[START SELECTED EXTRACT]

Sequence Models: RNNs & LSTMs
Detailed solutions for the exercises in Chapter 9. Try solving them yourself before checking the answers.
Solution
∂L/∂W_hh = Σ_{t} ∂L/∂h_t · (Π_{k<≤t} ∂h_ℓ/∂h_{ℓ−1}) · ∂h_k/∂W_hh, summed over time steps t and their contributing earlier steps k. The dangerous factor is the product of Jacobians Π ∂h_ℓ/∂h_{ℓ−1} = Π diag(tanh')·W_hh. Repeated multiplication of these terms shrinks the gradient toward zero (vanishing) or blows it up (exploding) as the gap t−k grows — the core RNN training problem.
Solution
Since tanh ranges in (−1,1), tanh² ∈ [0,1), so 1−tanh² ∈ (0,1], maximized at 1 when a=0 and →0 as |a|→∞ (saturation). In BPTT each backward step multiplies by these ≤ 1 factors (and by W_hh); over many steps the product of sub-1 derivatives drives the gradient exponentially toward zero, so distant time steps receive almost no learning signal — the vanishing-gradient mechanism.
Solution
The direct path gives ∂c_t/∂c_{t−1} = f_t (element-wise), ignoring the smaller indirect contributions through the gates. When the forget gate f_t ≈ 1, this derivative is ≈ 1, so gradients flow back through the cell state essentially undiminished — the 'constant error carousel'. Contrast the vanilla RNN's ∂h_t/∂h_{t−1} = diag(tanh')W_hh, whose sub-1 factors cause vanishing. The additive, gated cell state is the LSTM's gradient highway.
Solution
An LSTM has 4 gates (input, forget, output, candidate), each with a W (H×D), a U (H×H), and a bias: total 4(HD + H² + H). A GRU has 3 gates (reset, update, candidate): 3(HD + H² + H). Comparing the recurrent (H²) terms, 3H² vs 4H² is exactly 25% fewer — the GRU's efficiency comes from merging the LSTM's cell/hidden state and dropping one gate.
Solution
Then c_t = 1·c_{t−1} + 0·c̃_t = c_{t−1}, so by induction c_t = c_0 for all t — the cell state is perfectly preserved across arbitrarily many steps. This is the 'constant error carousel': information (and gradient) can be carried forward indefinitely without decay, which is precisely how LSTMs retain long-range dependencies that vanilla RNNs forget.
Solution
The alignment weights α_{tj} = softmax(e_{tj}) are non-negative and sum to 1 over j. The context c_t = Σ_j α_{tj} h_j is therefore a convex combination of the encoder states {h_j}, which by definition lies in their convex hull. So attention can only produce blends 'between' the encoder representations — it reweights existing information rather than inventing new directions.

[END SELECTED EXTRACT]

DIRECTIONS FOR THIS TASK » Carry the RNN and LSTM solutions above forward from their final sentence.

[START DATA RECORDS]

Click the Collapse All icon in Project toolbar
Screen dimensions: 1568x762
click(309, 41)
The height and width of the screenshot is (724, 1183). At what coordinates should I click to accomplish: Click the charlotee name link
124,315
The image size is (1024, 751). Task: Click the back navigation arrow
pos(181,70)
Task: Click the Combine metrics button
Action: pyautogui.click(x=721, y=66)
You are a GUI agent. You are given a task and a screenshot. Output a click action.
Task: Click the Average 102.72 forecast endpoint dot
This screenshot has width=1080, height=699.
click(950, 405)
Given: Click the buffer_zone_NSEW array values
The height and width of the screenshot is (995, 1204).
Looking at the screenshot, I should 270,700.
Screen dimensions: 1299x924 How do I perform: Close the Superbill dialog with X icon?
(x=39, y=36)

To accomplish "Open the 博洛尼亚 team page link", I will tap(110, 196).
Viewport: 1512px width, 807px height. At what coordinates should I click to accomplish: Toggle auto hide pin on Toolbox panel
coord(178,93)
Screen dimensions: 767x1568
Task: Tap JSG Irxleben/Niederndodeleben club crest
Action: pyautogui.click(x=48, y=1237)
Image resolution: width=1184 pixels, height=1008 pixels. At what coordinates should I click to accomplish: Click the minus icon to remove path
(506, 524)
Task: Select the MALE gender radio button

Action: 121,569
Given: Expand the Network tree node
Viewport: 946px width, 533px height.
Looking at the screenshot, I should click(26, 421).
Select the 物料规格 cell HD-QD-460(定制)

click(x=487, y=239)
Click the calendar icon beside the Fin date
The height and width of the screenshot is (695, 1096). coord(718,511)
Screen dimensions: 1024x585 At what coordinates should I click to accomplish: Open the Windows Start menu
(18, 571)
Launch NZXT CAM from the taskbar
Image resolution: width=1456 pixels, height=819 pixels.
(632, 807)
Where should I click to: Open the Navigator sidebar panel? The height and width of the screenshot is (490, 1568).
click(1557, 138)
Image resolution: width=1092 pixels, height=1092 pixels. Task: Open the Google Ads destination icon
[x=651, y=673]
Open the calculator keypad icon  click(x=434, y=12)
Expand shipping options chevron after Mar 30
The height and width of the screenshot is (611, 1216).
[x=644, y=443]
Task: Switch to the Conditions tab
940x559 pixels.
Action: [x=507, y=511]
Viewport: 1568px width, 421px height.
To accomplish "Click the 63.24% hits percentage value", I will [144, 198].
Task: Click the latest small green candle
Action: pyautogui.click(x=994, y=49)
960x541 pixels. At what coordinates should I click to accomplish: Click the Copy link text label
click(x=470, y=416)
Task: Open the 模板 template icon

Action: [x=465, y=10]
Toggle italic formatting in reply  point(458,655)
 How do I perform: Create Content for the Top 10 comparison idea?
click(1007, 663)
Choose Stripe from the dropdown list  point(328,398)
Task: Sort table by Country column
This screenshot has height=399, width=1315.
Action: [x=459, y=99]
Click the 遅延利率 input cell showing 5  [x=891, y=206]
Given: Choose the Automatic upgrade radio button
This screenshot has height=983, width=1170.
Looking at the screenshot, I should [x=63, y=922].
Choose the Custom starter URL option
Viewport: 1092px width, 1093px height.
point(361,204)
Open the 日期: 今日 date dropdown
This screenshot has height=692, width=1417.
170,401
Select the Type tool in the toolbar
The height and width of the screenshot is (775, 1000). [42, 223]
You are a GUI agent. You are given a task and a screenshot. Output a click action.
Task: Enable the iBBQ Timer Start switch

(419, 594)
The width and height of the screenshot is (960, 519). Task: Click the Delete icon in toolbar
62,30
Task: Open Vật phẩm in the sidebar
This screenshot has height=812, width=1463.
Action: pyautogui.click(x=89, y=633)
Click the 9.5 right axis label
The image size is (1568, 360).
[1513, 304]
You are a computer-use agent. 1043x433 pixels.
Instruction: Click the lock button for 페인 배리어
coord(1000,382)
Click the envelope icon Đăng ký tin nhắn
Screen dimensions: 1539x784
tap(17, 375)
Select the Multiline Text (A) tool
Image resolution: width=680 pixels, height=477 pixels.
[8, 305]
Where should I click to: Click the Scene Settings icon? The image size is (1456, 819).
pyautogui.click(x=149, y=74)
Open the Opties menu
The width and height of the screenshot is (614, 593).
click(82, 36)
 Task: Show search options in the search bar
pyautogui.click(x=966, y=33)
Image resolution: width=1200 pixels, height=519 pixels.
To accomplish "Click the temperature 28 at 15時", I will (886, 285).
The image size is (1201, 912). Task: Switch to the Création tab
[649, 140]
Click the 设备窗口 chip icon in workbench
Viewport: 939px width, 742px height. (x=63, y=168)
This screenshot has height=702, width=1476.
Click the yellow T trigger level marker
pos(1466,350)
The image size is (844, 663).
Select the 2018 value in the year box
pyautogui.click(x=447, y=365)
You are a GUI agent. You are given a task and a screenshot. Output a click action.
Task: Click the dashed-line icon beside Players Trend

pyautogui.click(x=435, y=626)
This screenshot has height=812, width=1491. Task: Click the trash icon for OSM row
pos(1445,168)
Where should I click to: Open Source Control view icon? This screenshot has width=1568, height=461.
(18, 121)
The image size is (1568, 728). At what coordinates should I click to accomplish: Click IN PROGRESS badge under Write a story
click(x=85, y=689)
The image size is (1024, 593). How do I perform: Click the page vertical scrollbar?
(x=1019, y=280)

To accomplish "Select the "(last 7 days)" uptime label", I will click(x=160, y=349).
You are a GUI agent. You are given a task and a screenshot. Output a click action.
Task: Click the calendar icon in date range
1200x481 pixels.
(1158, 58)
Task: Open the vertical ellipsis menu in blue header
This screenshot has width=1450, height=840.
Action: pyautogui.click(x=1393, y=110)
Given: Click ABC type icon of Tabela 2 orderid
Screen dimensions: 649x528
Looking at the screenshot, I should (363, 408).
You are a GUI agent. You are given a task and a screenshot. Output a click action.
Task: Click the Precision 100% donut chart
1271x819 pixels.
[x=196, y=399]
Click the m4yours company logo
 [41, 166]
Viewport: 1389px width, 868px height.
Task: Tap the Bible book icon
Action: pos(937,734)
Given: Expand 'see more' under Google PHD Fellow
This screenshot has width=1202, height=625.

[END DATA RECORDS]

EXPECTED ANSWER »
Solution
Vanilla RNN: O(|i−j|) — information must traverse every intermediate step. Bidirectional RNN: still O(|i−j|) per direction (though both ends are reachable). Transformer self-attention: O(1) — any two positions interact directly in one layer. Shorter path length means fewer multiplicative Jacobian factors between distant tokens, so gradients survive and long-range dependencies are far easier to learn — a key reason Transformers outperform RNNs.
Solution
The encoder must compress a T-token sentence into a single fixed H-dimensional vector of bounded capacity. As T grows, the amount of information to store exceeds what H dimensions can faithfully represent, so detail is inevitably lost — the fixed bottleneck cannot scale with input length. Translation quality therefore degrades for long sentences, which is exactly the bottleneck attention removes by letting the decoder revisit all encoder states.
Solution
For the score a = sᵀh, ∂a/∂s = h and ∂a/∂h = s — trivial gradients with no extra parameters. Bahdanau's additive score vᵀtanh(W_s s + W_h h) requires learned matrices W_s, W_h, a vector v, and a tanh nonlinearity, so it is more expensive in both compute and parameters. The dot-product form (later central to Transformer attention) is cheaper because alignment is just an inner product.
Solution
Truncated BPTT only backpropagates gradients k steps before cutting the graph. A dependency spanning more than k steps has no gradient path connecting the distant cause to the effect within a single backward pass, so the weights responsible for carrying that information receive no learning signal for it. The forward hidden state still passes information forward indefinitely, but learning to USE long-range information requires a gradient path, which truncation severs beyond k.
Solution
Train a small char-level RNN to predict the next character on bracketed text. It learns local statistics but, due to vanishing gradients, fails to close parentheses opened more than ~15 characters back — the closing-bracket prediction degrades with distance. This empirically demonstrates the limited effective memory of vanilla RNNs.
Solution
Implement the four gate equations forward, then derive the backward pass (gradients through the gates and the additive cell-state path). The Chapter-5 finite-difference checker should confirm all gate and weight gradients to ~1e−5, validating the hand-derived LSTM backprop — including the f_t gradient highway from Exercise 3.
Solution
On the copy task (reproduce a sequence after an N-step delay), the GRU maintains high accuracy to much larger N than the vanilla RNN, whose accuracy collapses once N exceeds its short effective memory (~10–15). The plot shows the gating mechanism extending usable memory dramatically — the practical payoff of gated recurrence.
Solution
A plain encoder–decoder solves short sequences but its accuracy falls off as source length grows, because the single fixed context vector saturates (Exercise 8). The declining accuracy-vs-length curve is the visible signature of the fixed-bottleneck problem.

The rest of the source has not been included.